Mormonism Beats Christianity—Or Does It?

Mormonism Beats Christianity—Or Does It? March 31, 2017

The Christian world has plenty of people eager to predict the future. Hal Lindsey published several predictions of the End. Harold Camping hilariously predicted the end of the world in 2011 (I wrote about that herehere, and here).

These are just a few in the long line of end-of-the-world predictors, and they all make two mistakes. First, they delude themselves that they can predict the future. Second, they’re too specific! That’s why Nostradamus’s nonsense is still popular but Hal Lindsay’s breathlessly titled books The 1980s: Countdown to Armageddon or Planet Earth: The Final Chapter aren’t. Nostradamus is ambiguous, so it can be interpreted (always in hindsight!) to mean something profound. Specific, short-term predictions tend to explode in your face when they don’t happen.

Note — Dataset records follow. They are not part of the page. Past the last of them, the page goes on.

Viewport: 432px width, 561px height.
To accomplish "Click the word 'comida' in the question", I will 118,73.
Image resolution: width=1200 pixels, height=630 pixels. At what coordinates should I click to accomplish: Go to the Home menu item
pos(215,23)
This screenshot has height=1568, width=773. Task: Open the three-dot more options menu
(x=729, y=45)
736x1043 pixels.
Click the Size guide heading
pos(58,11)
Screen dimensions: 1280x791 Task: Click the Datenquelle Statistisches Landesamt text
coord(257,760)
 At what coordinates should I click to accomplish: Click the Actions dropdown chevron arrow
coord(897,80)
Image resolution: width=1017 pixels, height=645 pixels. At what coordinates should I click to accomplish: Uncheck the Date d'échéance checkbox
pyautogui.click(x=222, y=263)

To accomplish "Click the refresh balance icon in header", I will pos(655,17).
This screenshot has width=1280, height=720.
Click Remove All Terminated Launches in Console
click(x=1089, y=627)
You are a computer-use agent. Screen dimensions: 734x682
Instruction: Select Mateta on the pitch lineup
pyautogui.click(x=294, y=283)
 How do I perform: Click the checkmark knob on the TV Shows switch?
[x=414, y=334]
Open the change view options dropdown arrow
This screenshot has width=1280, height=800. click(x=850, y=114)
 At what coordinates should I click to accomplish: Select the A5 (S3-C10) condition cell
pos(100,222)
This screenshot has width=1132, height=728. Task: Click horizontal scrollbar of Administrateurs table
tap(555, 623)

The importance of that lesson will be apparent shortly.

Mormonism beats Christianity

I wrote a post with this thought experiment: imagine the most convincing historical record of a religion. What could it possibly say to convince you to sign up?

Mormonism almost has the perfect historical record of that imaginary situation. It certainly beats conventional Christianity.

  • Number of documents. The Christian apologist may say that the New Testament story is supported by the writings of Josephus, Tacitus, and other outsiders. But Mormons point to newspaper articles, diaries, letters, and even court records documenting the early fathers of the church, a far broader record than that of the New Testament. Some of these accounts of the events in the early Mormon church were written days or even hours after the events.
  • Quality of copies. The apologist will talk about the tens of thousands of New Testament manuscript copies and the antiquity of some of the oldest manuscripts, the most voluminous record of any book, but the Mormon record beats this again. The books of Mormonism were written after the modern printing press, and we have many early, identical copies. There is no centuries-long dark period separating originals from our earliest copies and no worry that scribes “improved” manuscripts as they copied them.
  • Cultural gap. The Jesus story is from a culture long ago and far away, and the gospels document the Christian tradition within Greek culture, already one culture removed from the Aramaic Jewish culture of Jesus. In Mormonism, we can read the accounts of the participants in our own language.
  • Oral history gap. The apologist will talk about how little time elapsed between the events and the documentation of those events—perhaps 40 to 70 years for the gospels. Not bad, but Mormonism spent basically no time in the limbo of oral tradition. Its holy books were committed to paper immediately.
  • Provenance. The New Testament books were written by ordinary people, not by God himself or even angels. Joseph Smith, the founder of Mormonism, was told by an angel about the golden plates, from which the Book of Mormon was written. Yes, Smith’s translation process was fallible, but he wasn’t writing from memory. That his source document was vetted by an angel says a lot about the quality of what he started with.
  • Eyewitness accounts. The four gospels don’t claim to be eyewitness accounts. We don’t even know who wrote them. Within Mormonism, 12 men saw the golden plates. Testimony from those men is at the beginning of the Book of Mormon.
  • Who would die for a lie? Christian apologists ask this question and then point to the martyred disciples of Jesus. In the first place, this argument crumbles on investigation. In the second, Mormonism matches it. The Mormon inner circle put themselves through much hardship, including death in at least the case of founder Joseph Smith. If Christian apologists claim that this is strong evidence for Christianity, must it be for Mormonism as well?
  • Naysayer hypothesis. Christian apologists say that if the Jesus story were false, naysayers of the time would’ve snuffed it out. A false story wouldn’t have survived to be popular today. In the first place, this argument is ridiculous. In the second, Mormonism matches it. If the story were false, those in the inner circle would’ve shut it down, right?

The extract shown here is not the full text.